Esto cómo se enfrenta: en la calle, en la huelga. Yo le digo pensamiento ‘opositivo’: si el enemigo tiene miedo a que estos casos salgan en la prensa, pues hay que difundirlos en la prensa. Si no quieren que esto se vaya a lo legal, pues hay que poner la denuncia penal. Hay que identificar los nudos de esta situación, porque debe haber un quiebre en las instituciones y eso no pasa a punta de conciencia, sino de fuerza política, de que vean que no pueden seguir haciendo lo mismo que hace 30 años. Porque las estudiantes ya no tienen miedo, utilizan las redes, los medios.
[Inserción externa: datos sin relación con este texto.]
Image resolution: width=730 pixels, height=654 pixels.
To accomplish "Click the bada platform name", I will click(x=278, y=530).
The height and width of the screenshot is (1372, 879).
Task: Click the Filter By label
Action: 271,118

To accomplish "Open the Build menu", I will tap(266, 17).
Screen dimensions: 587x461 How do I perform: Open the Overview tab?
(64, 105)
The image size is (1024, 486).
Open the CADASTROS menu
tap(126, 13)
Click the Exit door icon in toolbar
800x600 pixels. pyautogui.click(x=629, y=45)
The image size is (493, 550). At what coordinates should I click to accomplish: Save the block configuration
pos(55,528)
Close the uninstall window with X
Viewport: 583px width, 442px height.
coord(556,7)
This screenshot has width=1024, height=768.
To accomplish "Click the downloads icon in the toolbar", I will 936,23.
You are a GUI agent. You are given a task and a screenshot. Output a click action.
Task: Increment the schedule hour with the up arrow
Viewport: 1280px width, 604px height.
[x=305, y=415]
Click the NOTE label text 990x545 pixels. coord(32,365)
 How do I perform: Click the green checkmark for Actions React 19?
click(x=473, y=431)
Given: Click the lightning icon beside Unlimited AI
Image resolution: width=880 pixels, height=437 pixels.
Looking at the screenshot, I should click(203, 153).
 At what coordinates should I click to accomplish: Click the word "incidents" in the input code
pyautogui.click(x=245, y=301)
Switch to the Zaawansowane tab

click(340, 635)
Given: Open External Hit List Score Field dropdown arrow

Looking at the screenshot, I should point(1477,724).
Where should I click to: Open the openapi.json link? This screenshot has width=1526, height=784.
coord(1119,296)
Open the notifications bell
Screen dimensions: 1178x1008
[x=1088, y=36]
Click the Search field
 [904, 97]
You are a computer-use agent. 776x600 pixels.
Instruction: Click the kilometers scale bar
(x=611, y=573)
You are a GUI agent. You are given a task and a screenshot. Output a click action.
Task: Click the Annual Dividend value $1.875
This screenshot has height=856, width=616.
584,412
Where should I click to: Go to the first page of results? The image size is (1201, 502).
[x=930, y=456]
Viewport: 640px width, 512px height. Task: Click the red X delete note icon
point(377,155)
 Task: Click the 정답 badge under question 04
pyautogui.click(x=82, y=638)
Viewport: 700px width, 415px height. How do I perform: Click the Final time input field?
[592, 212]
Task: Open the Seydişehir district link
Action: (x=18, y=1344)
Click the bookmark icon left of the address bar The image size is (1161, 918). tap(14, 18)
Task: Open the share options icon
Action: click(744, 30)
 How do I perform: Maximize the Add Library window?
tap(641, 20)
Las universidades tienen que aprender a manejar el problema de otras formas. Pueden tener un muy buen protocolo y una muy buena ruta, pero si las personas que toman las decisiones no tienen la conciencia sobre estos temas no se hace nada, sólo se generan falsas expectativas.

Usted habla de los medios, ¿qué rol están jugando los medios de comunicación en los casos de acoso?

Son fundamentales. Lo que probamos, por lo menos en mi caso, es que si no hay presión mediática pues no se resuelve el problema. Yo agoté todas las instancias internas de la universidad para buscar ayuda para las víctimas y lo que pasó fue que me terminaron despidiendo a mi. Sin los medios no me hubieran reintegrado. Los medios son una herramienta para ampliar las luchas políticas, y las universidades no saben cómo usarlos, les tienen miedo porque pueden generarles desprestigio y son muy lentos para dar declaraciones a la prensa. Lo que hacen con eso es dar cabida a la especulación.

Ahora, los medios pueden ser un arma de doble filo: porque también hemos visto cómo han expuesto a algunas víctimas de manera irresponsable. Por ejemplo, en el caso de la Universidad Nacional, hubo una emisora que hizo público el documento de la denuncia con el número de teléfono y la dirección de la víctima. Eso es absolutamente irresponsable. Además, cometen imprecisiones que pueden perjudicar el caso penal.

Los medios son aliados si los y las periodistas tienen una sensibilidad con el problema. De lo contrario, revictimizan a las mujeres y pueden llegar a ser absolutos enemigos.